Lenny Kravitz: Hintergrundgedöns zur Hausarbeit – ein kritischer Geburtstagsgruß

Keine Frage, er sieht mit 50 immer noch besser aus als 99 Prozent der Menschheit mit 25. Auch seine Musik würde immer noch gerne sexy sein – doch ist sie längst zu Schlager geworden, der große Liebe beschwören will, in Wirklichkeit aber völlig harmlos ist. Von Markus Brandstetter.

Als Leonard Albert Kravitz in den letzten Zügen der Achtziger Jahre mit seinem Debüt-Album „Let Love Rule“ daherkam, war die Welt noch eine andere. Die CD löste gerade die Schallplatte ab, die Musikindustrie verkaufte massenweise Tonträger, die Sowjetunion existierte noch, Milli Vanilli waren nicht als Vollplayback-Act enttarnt worden, Napster war noch nicht mal eine Vorahnung der Plattenbosse – und die Musik von Lenny Kravitz: Die war richtig toll.

Kravitz war anscheinend ein musikalischer Alleskönner und Multiinstrumentalist; dass er dabei umwerfend aus sah, war freilich auch kein Hindernis. Mit seinen langen schwarzen Dreadlocks war er der Inbegriff eines Rockstars, mit Lisa Bonet hatte er das perfekte weibliche Pendant als Partnerin (heute: Ex-Frau) an seiner Seite.  Ein Musiker und Sexsymbol (nie ein Fehler im Popzirkus) – einer, der lange dafür kämpfte, einen Plattenvertrag zu bekommen, der für die Industrie lange Zeit wahlweise nicht schwarz oder weiß genug war. „Let Love Rule“ verkaufte sich noch eher moderat, nach Arbeiten für Madonna und Vanessa Paradis ging es mit den nächsten Longplayern stetig nach oben. Kravitz tourte mit Bob Dylan und Tom Petty, sang mit Mick Jagger auf dessen Solo-Album und schrieb gemeinsam mit Steven Tyler für Aerosmith. Kravitz war überall gern gesehen.

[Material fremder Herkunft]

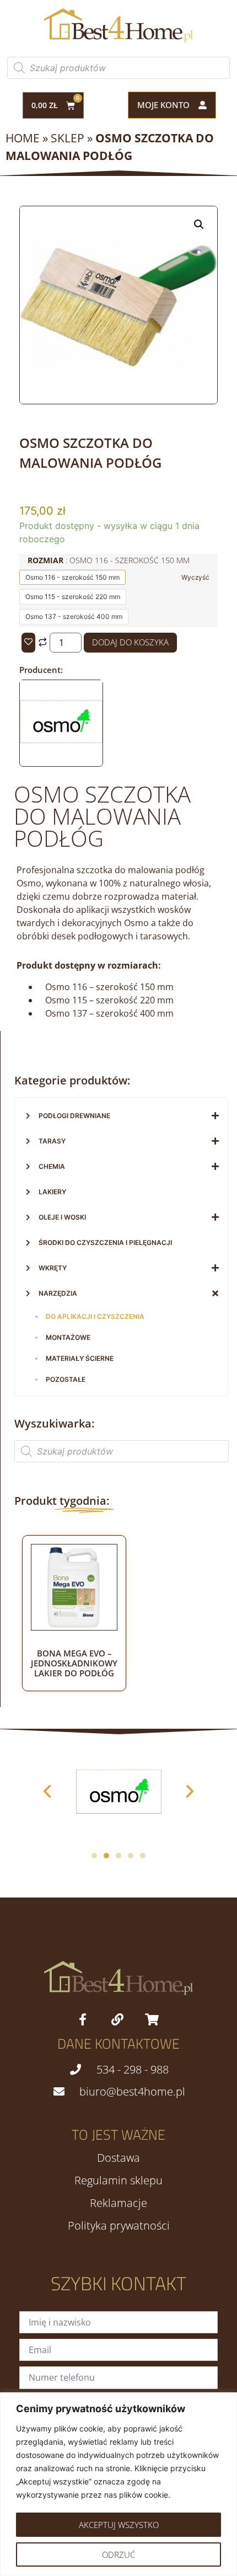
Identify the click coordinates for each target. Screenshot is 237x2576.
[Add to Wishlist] (28, 643)
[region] (118, 2484)
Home (23, 138)
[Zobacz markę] (61, 759)
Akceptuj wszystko (119, 2524)
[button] (199, 224)
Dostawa (118, 2157)
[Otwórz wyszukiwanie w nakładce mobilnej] (118, 68)
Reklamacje (118, 2203)
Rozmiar (109, 560)
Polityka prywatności (119, 2225)
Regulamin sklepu (118, 2180)
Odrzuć (118, 2554)
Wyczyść (195, 577)
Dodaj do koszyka (130, 642)
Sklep (67, 138)
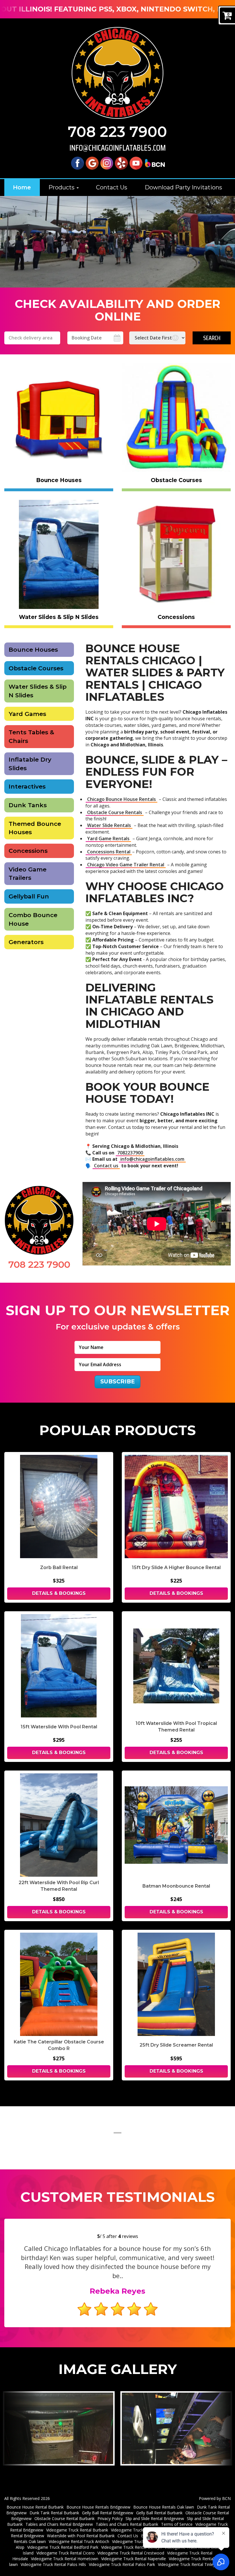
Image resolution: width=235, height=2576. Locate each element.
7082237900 (130, 1153)
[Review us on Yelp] (121, 162)
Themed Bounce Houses (35, 828)
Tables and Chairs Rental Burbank (127, 2524)
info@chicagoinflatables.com (117, 148)
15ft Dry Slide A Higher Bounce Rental (176, 1567)
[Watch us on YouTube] (136, 162)
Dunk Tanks (28, 805)
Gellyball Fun (29, 896)
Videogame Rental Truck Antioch (79, 2541)
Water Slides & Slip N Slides (37, 691)
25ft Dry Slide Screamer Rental (176, 2045)
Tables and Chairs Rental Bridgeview (59, 2524)
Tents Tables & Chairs (31, 736)
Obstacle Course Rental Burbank (64, 2518)
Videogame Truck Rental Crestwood (130, 2553)
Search (211, 338)
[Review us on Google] (92, 162)
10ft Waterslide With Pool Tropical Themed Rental (176, 1727)
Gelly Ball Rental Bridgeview (107, 2512)
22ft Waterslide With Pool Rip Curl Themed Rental (59, 1886)
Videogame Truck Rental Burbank (77, 2530)
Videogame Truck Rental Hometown (64, 2558)
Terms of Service (177, 2524)
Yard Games (27, 713)
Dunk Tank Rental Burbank (54, 2512)
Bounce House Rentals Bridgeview (98, 2507)
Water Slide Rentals (109, 825)
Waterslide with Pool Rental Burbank (81, 2535)
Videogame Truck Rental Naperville (133, 2558)
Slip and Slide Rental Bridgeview (155, 2518)
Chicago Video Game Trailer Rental (125, 864)
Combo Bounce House (33, 919)
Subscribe (117, 1381)
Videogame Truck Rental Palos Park (122, 2564)
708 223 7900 (117, 132)
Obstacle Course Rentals (114, 812)
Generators (26, 942)
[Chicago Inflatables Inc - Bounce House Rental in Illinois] (117, 73)
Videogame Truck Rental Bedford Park (62, 2547)
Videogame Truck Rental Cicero (65, 2553)
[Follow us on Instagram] (106, 162)
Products (62, 187)
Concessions (28, 850)
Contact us (106, 1165)
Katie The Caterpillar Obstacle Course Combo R (59, 2045)
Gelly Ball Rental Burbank (159, 2512)
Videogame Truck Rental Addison (142, 2541)
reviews (128, 2236)
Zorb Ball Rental (59, 1567)
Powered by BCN (215, 2498)
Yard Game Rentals (108, 838)
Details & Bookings (59, 1593)
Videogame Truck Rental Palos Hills (53, 2564)
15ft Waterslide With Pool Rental (59, 1726)
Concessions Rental (108, 852)
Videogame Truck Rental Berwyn (131, 2547)
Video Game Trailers (27, 874)
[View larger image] (59, 2428)
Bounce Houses (33, 649)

1993 erschien „Are You Gonna Go My Way“. Die Frage war mit einem klaren „Ja“ zu beantworten. Kravitz vermengte Soul mit Funk und Rock’n’Roll, seine Songs waren ungemein catchy und noch meilenweit von der Beliebigkeit entfernt, die den US-Amerikaner, ehemals Schulfreund von Slash, heute ausmacht.

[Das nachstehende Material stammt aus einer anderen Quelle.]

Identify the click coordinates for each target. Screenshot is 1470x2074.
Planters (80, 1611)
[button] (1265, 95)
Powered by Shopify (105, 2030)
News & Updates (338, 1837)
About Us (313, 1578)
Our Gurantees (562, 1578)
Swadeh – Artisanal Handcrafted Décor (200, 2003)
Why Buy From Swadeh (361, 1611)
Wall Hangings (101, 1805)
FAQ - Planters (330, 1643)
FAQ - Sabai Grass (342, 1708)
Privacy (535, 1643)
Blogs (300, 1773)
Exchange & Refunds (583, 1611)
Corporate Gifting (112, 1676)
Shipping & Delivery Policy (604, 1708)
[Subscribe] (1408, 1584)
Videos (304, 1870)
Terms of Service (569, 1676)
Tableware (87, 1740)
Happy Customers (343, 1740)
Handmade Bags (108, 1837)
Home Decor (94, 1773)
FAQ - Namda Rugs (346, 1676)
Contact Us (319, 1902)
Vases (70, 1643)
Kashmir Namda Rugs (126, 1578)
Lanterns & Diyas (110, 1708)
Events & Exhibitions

„Rock’n’Roll Is Dead“ skandierte er auf „Circus“ zwei Jahre später. Antwort von Prince: Der Song „Rock ‚N‘ Roll Is Alive (And It Lives in Minneapolis)“ (erschienen als B-Seite der Single „Gold“). Tot war der Rock’n’Roll bei Kravitz 1995 noch nicht – das passierte danach, Stück für Stück.

1998 dann vollbrachte Kravitz den Sprung in die Unsäglichkeit: Im Songbaukasten gefertigt und mit Pennäler-Lyrik versehen, wurde „Fly Away“ leider zu seinem vielleicht bekanntesten Song. „I wish that I could fly, into the sky, so very high“ – weitere Künstler, die Sie lyrisch interessieren könnten: Bon Jovi ab 1995, Silbermond, Nickelback, Rosenstolz und Michael Bolton. Album für Album, Song für Song, Schnulze für Schnulze wurde Kravitz’ Musik uninteressanter, konturloser, langweiliger. Wenn man sich auf hohem Niveau wiederholt, ist das die eine Sache – AC/DC machen das seit Jahren sehr gut.  Kravitz aber wiederholt sich beharrlich in musikalischer Mittelmäßigkeit. Dieselben Beats, dieselben Gesangsmelodien, dieselben Floskeln und „yeahs“, die Stimme schmierig-nölend.

Keine Frage, er sieht mit 50 immer noch besser aus als 99 Prozent der Menschheit mit 25. Auch seine Musik würde immer noch gerne sexy sein, wild und verwegen. Und doch ist sie längst Hintergrundgedöns zur Hausarbeit geworden, Schlagermusik, die große Liebe beschwören will, in Wirklichkeit aber blutleer, uninspiriert und völlig harmlos ist.